There are 2 ways to get between where Melodee lives and the casino. The fast way is to take Interstate 8 from the East Willows Road overpass to Highway 79. The “other way” is a dirt road called Viejas Grade Road up the mountain and through Descanso. So, I turned and made my way through the reservation and started up the grade.
It was a clear and moonless night, and there were at least a million stars in the sky. I’d known for a long time that Melodee loves the night sky, and it didn’t surprise me at all when, about halfway up the hill, she asked me to pull over so she could look at the stars. I pulled over on a wide spot and shut off the truck and the lights, and we stepped outside. Melodee fumbled in her purse and pulled out a little LED flashlight with a red lens, and we walked to the back of the truck and I let down the tailgate and spread a blanket on the bare steel. I lifted her up to sit on the blanket, and without thinking, I leaned over and picked a freeway daisy from the side of the road and handed it to her.
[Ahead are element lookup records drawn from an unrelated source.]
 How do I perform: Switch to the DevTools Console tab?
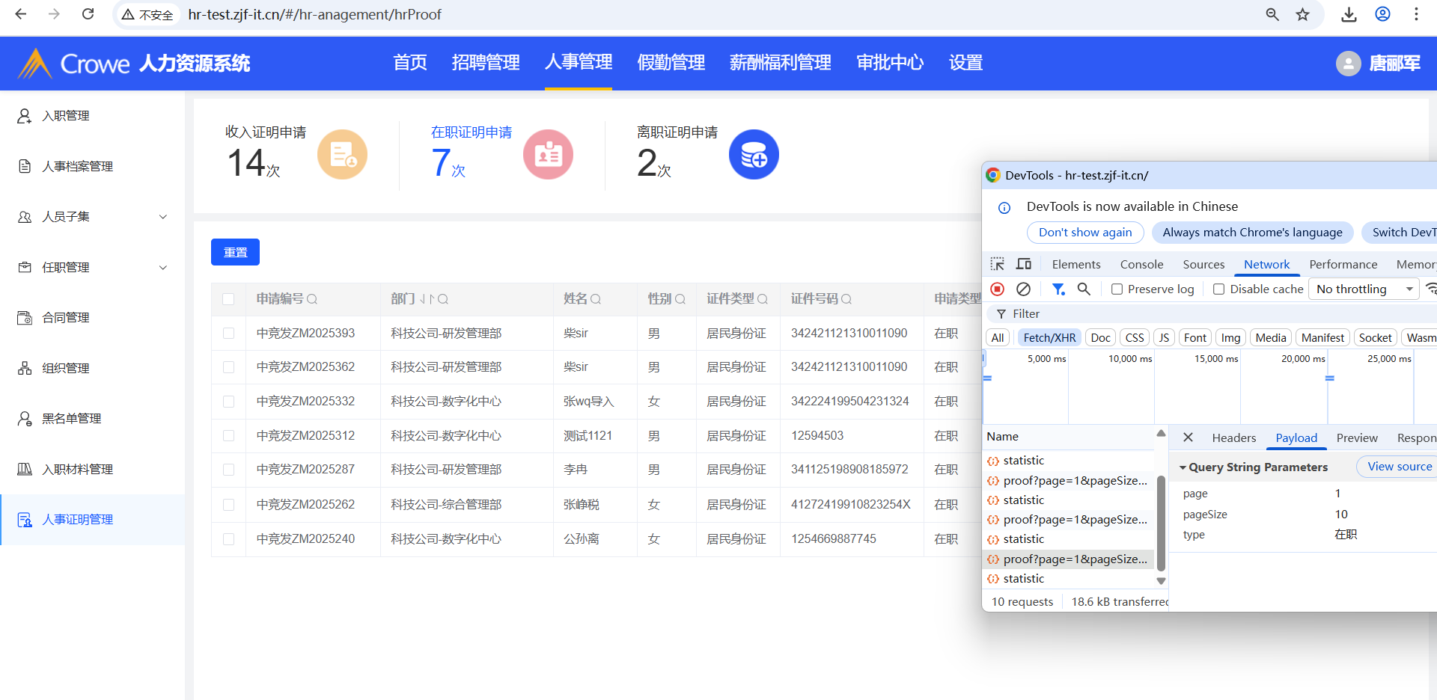coord(1141,264)
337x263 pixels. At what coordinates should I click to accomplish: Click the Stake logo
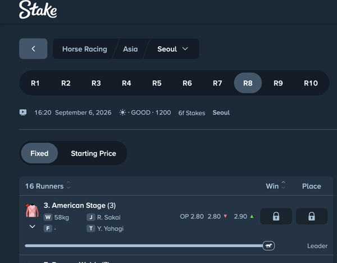pyautogui.click(x=38, y=10)
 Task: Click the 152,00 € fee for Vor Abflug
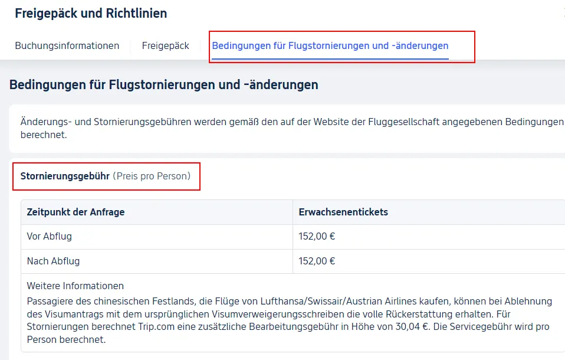click(317, 237)
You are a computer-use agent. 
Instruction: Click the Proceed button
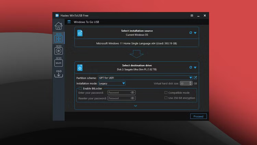click(x=198, y=116)
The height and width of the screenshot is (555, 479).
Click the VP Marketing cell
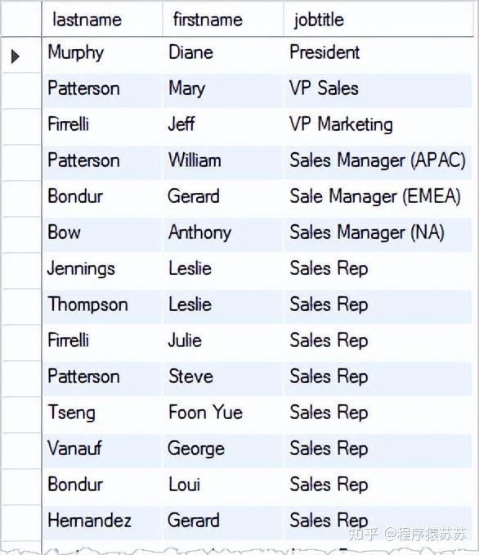[378, 127]
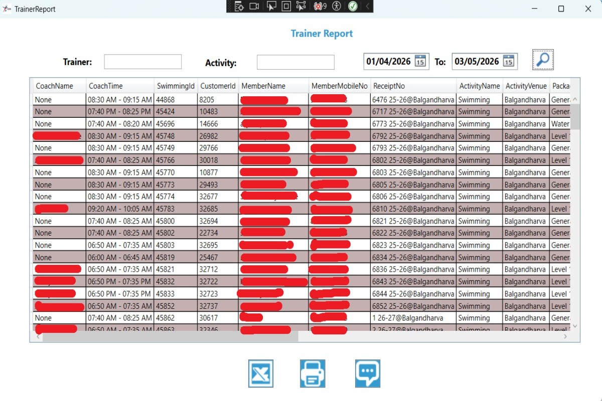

In the red light, I saw her face get a funny look, like she couldn’t believe that I was giving her a flower that didn’t come from a florist. For a moment, I thought that I had offended her somehow, broken some rule known only to women that said unless the flowers cost $40 a dozen, they aren’t worth having. But Melodee slowly smiled, and took the flower from my hand. She signed, “No one ever picked a flower for me before.” She slipped the flower behind her ear, and then patted the tailgate next to her. I sat down beside her, and she leaned against me. We just sat there for a long time, watching the stars and not speaking. We only moved to point to the occasional shooting star as they passed through the darkness.
I felt Melodee shiver, and I asked if she was cold. She nodded, so I helped her down and we got back in the truck. I started the engine and started to put the truck in gear, but she touched my hand. When I looked at her, Melodee took a deep breath and took the flower from her hair and put it carefully on the dash. She leaned over and kissed me.
Things got a little blurry after that. I know we set there in the darkness making out like a couple of kids at the drive-in for more than an hour. I can’t remember either of us saying much of anything, and truth be told, we didn’t get much past “first base”. What I do know for sure is that Melodee felt wonderful in my arms and her lips tasted delicious.
It was pushing 3am when we finally came up for air and decided that we should get home, and all the way there, we held hands and Melodee used the center seatbelt and sat next to me. I just parked the truck in front of the house and we went inside. We peeked into the girl’s rooms and they were both sound asleep.
All the way home, I had been wondering what to do when we got there. Okay, I’ll admit that I wanted Melodee. To this day, I have no idea why we didn’t have sex in the truck, but it seemed right just kissing her. Once we got home, I thought things would be different. I know there are some reading this who will fuss about my kids being in the house, but I wasn’t thinking about that.
I walked Melodee to her room, and she opened the door. She turned to face me and smiled, though it looked a little shy, something I had never seen from her before. She asked, “Would you like to come inside?”
I didn’t even think about it. It was like I had planned it all, and rehearsed the lines, and knew exactly what to say to her. I reached up and put my hand on her cheek. “No, we both need to think about this and what happened.” I kissed her cheek. “Goodnight, Melodee.”
I walked down the hall toward my room.
By the time I got to my room and closed the door, I was ready to kick myself. I don’t know how long I was in the shower (cold, by the way) before I noticed that I still had my socks on. But sometime around when I laid down and turned out the light, I realized what had happened.
At some point over the last five years, I had fallen in love with Melodee. The fact that she was acting an awful lot like I was told me that maybe, just maybe, she felt the same way.
I slept very well that night, and I had wonderful dreams about an amazing woman.